天未亮,乐无忧就已醒来,穿上轻便的白色练功服,简单的梳洗之后就像往日一般去往庭院后面的练武场练拳。这是乐妈妈在他三岁那年规定的晨间运动,据她说:“想要身体健康,就要适度运动,三餐规律有营养。
所以为了宝贝儿的身体健康,必须每天清晨来跟着妈妈一起练拳,不许偷懒哦!”于是,他就从三岁那年开始跟着兰一起打那套据说是乐家祖传的既能强身健体,又能防身御敌的《乐氏百花拳》,这一打就打了九年,不论严寒酷暑也未曾间断过。

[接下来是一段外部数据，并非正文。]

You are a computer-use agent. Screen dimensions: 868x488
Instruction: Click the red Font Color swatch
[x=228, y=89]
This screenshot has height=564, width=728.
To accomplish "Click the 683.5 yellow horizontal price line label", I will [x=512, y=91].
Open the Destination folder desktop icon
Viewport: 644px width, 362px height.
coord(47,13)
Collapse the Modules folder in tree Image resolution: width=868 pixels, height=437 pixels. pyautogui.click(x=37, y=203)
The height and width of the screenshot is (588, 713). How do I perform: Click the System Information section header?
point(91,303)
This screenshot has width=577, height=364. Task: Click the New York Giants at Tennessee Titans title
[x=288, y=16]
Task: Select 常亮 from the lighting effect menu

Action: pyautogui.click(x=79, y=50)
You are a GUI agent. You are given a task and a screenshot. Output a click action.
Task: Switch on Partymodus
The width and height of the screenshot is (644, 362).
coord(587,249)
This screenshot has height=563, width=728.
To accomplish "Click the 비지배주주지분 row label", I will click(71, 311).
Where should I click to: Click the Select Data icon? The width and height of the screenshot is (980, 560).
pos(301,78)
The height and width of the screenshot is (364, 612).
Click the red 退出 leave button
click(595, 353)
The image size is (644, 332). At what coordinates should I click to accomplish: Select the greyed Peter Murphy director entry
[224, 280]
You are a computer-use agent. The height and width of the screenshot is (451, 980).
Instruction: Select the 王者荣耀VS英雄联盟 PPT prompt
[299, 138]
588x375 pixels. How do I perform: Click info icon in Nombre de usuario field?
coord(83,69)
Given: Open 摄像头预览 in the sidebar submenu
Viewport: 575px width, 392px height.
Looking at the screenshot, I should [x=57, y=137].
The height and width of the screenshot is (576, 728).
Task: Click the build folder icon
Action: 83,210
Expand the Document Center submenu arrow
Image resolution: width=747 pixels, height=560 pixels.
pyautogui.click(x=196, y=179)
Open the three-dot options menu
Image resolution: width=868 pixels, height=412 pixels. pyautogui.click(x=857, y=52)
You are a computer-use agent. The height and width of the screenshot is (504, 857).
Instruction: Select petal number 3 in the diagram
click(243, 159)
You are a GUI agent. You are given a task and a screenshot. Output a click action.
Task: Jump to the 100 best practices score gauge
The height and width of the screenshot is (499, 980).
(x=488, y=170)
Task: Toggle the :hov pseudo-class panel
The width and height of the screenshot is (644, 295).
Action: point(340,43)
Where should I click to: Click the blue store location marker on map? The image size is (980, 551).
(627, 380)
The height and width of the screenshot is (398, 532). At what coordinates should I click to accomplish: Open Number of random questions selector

到达练武场的时候,果然看到一身淡蓝色运动装的兰已然等在了场中,老远就看见她眼巴巴地朝着他这个方向望着,仿佛望眼欲穿似的。见到他来,立刻招手喜道:“小无忧快到妈妈这来!”
乐无忧无奈地稍微走快几步,来到兰身边站定,依旧一成不变的淡然语气问道:“兰,你今天这是怎么了?这么兴奋……”说着还仔细瞅了瞅兰好似十几年未变的美丽脸庞上那显而易见的夸张笑容,一副不知所以然的困惑表情。
“不是吧?今天可是我的宝贝儿小无忧十二岁的生日耶!妈妈怎么能不激动?来,快让妈妈好好瞧瞧我的小宝贝儿!”
乐雅兰满心的热情似是被泼了盆冷水蔫了下来,不过许是早就料到会有这样的事情发生,她立刻又恢复了那份激动的心情,上下其手的将乐无忧从头到尾摸了个遍,还边摸边嘟囔着:“唔,都长这么高了啊……哇!脸好小哦,小的时候可是胖乎乎的包子脸来着……不论怎么看,小无忧也长成了一枚英俊潇洒的小帅哥咯!”
“兰,我都说过多少次了,别叫我宝贝儿,我都多大了,叫我无忧就行了,也别老是小无忧小无忧的叫!”任凭兰在他身上携够了油,乐无忧第不知多少次无奈的发出抗议。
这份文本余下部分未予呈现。